Arizona officials with U.S. Customs and Border Protection chose not to comment.
The study said the number of incidents it found is likely “only the tip of the iceberg,” since crimes often go unreported by migrants returned to Mexico.
DHS reported that more than 55,000 asylum seekers were sent back to Mexico from January, when the policy took effect, through September.
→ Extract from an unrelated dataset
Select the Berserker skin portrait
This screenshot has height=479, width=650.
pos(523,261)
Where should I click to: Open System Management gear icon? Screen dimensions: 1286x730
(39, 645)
An investigation by Reuters said that number included at least 16,000 minors – and around 500 infants – who were swept up with their families.
The report said children were the targets of 138 cases of kidnapping or attempted kidnapping.
An October report by Human Rights First put the number of attacks on migrants at 340. That report also noted that Tamaulipas, one of the Mexican states that take in asylum seekers, is subject to a “do not travel” advisory by the U.S. State Department – a warning it applies to countries such as Venezuela, Somalia and North Korea.
Kizuka said more fortunate migrants can pool their money to rent hotel rooms or beds in local houses, but many others stay in tents or shelters – where they’re still put at risk.
“People have been kidnapped, robbed, assaulted inside the migrant shelters,” he said.
Arizona had been considered “one of the last places” untouched by the new asylum policies, Kizuka said, but “that’s over now.”
“Asylum is for the most part no longer available for people who are coming to the southern border,” Kizuka said.
One expert said the threats presented by the remain in Mexico policy are affecting people with legitimate asylum claims and not just those trying to game the system.
“There is a population with legitimate asylum claims who are now being deterred from having those claims fully heard,” said Jessica Bolter, associate policy analyst at the Migration Policy Institute.
To Sharar, the Mexican border cities do not provide the same “community support” that Phoenix or Tucson can offer migrants. If given the chance, she said Arizona would deliver.
“There’s just so many Arizonans who stand by ready and willing to receive asylum seekers,” Sharar said. “That hasn’t gone away and it won’t go away.”